WASHINGTON, Aug. 3 - In an election that could well turn on questions of war and peace, danger and safety, all politics sometimes seem to be security these days. And all security has an unmistakable overtone of politics, whatever the reality or immediacy of any announced threat.
"We don't do politics in the Department of Homeland Security," Secretary Tom Ridge said on Tuesday in dismissing any suggestion that his latest threat warning had a political motive. But on Sunday, Mr. Ridge, a former Republican congressman and governor of Pennsylvania, did do some politics all the same, when he declared that the intelligence behind his alert was "the result of the president's leadership in the war against terror."
(snip)
And even those remarks, (
Howard Dean's) barbed as they are, are no sharper than the comments some Republicans leveled at President Bill Clinton six years ago, when he ordered cruise missile strikes against Qaeda outposts in retaliation for the bombing of American embassies in East Africa days after confessing to his affair with Monica Lewinsky.

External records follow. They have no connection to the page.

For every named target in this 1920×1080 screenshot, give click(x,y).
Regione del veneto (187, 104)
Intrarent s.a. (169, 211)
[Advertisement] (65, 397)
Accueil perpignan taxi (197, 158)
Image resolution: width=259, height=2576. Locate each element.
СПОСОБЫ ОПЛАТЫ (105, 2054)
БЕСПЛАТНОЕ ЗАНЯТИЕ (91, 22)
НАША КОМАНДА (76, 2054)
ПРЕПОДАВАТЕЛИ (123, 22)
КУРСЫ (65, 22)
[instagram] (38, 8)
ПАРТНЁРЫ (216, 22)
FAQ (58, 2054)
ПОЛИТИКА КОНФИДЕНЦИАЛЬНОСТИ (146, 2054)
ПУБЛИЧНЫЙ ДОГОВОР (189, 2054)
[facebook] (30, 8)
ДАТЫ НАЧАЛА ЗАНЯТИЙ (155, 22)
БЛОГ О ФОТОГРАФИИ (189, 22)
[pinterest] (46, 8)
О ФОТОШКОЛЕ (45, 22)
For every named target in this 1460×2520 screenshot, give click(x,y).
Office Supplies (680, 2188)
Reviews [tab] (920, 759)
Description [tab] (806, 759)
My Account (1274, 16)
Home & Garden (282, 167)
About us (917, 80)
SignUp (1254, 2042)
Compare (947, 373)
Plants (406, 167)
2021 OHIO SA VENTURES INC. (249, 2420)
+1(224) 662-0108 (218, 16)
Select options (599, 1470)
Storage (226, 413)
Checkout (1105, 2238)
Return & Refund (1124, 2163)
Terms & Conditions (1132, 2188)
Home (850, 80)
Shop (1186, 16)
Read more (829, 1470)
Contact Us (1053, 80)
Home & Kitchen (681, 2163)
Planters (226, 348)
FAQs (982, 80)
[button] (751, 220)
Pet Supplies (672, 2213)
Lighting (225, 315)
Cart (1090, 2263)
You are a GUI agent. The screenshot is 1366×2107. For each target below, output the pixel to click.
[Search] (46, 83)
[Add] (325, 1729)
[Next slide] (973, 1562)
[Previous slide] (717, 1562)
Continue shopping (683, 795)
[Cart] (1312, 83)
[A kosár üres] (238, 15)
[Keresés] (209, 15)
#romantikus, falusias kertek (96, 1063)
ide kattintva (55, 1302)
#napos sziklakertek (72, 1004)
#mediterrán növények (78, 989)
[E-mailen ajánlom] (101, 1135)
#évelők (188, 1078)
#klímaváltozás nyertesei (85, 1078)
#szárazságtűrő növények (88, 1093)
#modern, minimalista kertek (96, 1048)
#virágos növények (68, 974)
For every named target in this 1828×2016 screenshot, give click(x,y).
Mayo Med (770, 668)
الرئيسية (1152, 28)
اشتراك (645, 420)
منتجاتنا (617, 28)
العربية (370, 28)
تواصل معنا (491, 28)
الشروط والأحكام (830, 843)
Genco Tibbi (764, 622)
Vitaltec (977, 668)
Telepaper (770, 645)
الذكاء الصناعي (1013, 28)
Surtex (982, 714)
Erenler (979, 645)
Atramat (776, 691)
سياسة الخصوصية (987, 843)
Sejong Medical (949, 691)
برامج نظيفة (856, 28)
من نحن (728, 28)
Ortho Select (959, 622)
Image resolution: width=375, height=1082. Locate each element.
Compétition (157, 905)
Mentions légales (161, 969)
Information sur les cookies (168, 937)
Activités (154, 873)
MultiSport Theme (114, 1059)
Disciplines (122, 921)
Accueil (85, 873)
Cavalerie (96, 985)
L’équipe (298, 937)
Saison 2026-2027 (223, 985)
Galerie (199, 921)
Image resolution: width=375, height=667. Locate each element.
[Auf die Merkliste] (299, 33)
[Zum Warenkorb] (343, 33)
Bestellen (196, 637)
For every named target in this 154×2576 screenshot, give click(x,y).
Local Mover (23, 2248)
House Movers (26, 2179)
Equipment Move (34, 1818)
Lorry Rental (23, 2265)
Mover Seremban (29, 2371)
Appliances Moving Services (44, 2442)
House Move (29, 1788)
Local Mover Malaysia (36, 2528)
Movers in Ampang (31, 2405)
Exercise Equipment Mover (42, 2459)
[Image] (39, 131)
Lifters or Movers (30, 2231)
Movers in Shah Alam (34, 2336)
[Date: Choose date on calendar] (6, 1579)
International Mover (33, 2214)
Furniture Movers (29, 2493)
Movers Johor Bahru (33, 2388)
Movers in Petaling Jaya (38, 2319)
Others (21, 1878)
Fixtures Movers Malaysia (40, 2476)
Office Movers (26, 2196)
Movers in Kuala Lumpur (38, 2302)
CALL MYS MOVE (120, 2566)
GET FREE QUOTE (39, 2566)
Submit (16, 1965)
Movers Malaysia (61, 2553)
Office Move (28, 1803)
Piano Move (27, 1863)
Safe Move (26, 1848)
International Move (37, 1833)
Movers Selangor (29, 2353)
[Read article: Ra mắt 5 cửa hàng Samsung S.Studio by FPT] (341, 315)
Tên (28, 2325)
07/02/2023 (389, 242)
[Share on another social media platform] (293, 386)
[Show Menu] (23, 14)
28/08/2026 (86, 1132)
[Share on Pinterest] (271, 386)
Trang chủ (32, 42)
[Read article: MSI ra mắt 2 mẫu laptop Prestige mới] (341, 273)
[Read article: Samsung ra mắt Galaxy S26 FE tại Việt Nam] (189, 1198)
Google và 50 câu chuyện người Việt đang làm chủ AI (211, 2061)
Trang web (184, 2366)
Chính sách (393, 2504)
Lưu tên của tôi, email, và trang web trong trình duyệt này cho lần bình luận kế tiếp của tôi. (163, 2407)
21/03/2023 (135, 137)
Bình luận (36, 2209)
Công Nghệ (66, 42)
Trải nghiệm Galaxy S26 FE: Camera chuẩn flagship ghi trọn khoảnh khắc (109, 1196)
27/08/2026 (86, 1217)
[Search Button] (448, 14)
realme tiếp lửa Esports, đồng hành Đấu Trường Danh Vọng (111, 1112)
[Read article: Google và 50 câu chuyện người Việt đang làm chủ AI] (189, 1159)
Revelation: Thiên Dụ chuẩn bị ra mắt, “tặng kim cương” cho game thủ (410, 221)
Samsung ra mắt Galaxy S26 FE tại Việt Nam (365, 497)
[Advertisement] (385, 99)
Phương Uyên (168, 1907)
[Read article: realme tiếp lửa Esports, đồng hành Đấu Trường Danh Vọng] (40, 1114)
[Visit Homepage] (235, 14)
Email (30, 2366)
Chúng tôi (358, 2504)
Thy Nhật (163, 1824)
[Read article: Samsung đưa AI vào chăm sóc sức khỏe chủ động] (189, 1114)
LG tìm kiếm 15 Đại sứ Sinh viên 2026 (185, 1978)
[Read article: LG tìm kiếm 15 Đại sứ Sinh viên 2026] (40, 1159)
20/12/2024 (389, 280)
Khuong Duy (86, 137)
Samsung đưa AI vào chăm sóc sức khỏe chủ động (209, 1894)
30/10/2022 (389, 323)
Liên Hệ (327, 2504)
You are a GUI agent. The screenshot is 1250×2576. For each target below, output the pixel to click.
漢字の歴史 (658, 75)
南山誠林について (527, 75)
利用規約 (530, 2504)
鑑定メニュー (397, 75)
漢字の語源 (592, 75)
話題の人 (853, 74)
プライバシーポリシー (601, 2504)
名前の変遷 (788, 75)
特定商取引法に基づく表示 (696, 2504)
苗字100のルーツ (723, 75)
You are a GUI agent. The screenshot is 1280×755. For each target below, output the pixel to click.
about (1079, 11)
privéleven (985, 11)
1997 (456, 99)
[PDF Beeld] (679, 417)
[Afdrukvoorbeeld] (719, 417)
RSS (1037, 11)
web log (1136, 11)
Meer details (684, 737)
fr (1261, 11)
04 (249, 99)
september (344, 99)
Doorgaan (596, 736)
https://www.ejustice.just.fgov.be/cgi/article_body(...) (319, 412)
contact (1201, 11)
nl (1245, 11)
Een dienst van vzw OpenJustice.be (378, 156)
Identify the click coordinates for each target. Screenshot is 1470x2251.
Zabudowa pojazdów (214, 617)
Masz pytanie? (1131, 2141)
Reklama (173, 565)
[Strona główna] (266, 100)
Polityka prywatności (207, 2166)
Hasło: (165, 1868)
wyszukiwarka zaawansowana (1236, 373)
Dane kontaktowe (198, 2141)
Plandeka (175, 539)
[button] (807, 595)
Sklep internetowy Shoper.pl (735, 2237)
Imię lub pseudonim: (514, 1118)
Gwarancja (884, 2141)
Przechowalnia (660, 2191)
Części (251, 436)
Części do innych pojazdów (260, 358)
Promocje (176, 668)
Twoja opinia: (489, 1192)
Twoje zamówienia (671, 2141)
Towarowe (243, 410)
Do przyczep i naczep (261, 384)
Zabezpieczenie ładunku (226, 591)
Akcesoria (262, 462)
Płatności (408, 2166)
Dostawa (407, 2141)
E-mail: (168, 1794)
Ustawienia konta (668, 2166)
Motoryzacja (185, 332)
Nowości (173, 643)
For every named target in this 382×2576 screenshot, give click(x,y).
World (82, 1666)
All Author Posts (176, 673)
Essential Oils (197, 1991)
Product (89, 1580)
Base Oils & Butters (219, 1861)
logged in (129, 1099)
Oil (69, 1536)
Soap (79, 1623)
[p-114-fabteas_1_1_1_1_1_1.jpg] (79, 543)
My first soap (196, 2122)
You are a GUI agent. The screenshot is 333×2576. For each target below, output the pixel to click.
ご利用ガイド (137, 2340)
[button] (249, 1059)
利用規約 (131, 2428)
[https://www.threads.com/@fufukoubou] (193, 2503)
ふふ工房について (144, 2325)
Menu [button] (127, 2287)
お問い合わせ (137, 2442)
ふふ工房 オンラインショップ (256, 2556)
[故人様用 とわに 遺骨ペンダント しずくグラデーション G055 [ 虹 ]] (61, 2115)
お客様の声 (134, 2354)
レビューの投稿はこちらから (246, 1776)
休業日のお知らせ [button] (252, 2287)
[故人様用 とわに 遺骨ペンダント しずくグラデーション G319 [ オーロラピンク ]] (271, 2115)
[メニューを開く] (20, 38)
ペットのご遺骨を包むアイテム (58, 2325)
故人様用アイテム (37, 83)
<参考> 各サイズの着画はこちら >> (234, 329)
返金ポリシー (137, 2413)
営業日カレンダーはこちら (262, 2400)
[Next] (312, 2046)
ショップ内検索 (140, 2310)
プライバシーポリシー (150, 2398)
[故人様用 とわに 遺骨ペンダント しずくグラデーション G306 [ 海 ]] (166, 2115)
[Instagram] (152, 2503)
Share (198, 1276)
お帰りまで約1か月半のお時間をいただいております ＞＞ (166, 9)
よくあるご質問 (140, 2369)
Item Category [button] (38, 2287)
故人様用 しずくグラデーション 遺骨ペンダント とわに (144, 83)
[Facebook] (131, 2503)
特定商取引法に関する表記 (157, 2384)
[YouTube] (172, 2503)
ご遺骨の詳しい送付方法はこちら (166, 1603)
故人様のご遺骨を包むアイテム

Daniel R. Coats, then a Republican senator from Indiana and now Mr. Bush's ambassador to Germany, summed up his feeling at the time.
"The danger here," Mr. Coats said then of Mr. Clinton, "is that once a president loses credibility with the Congress, as this president has through months of lies and deceit and manipulations and deceptions, stonewalling, it raises into doubt everything he does and everything he says, and maybe everything he doesn't do and doesn't say." He added: "I just hope and pray the decision that was made was made on the basis of sound judgment, and made for the right reasons, and not made because it was necessary to save the president's job."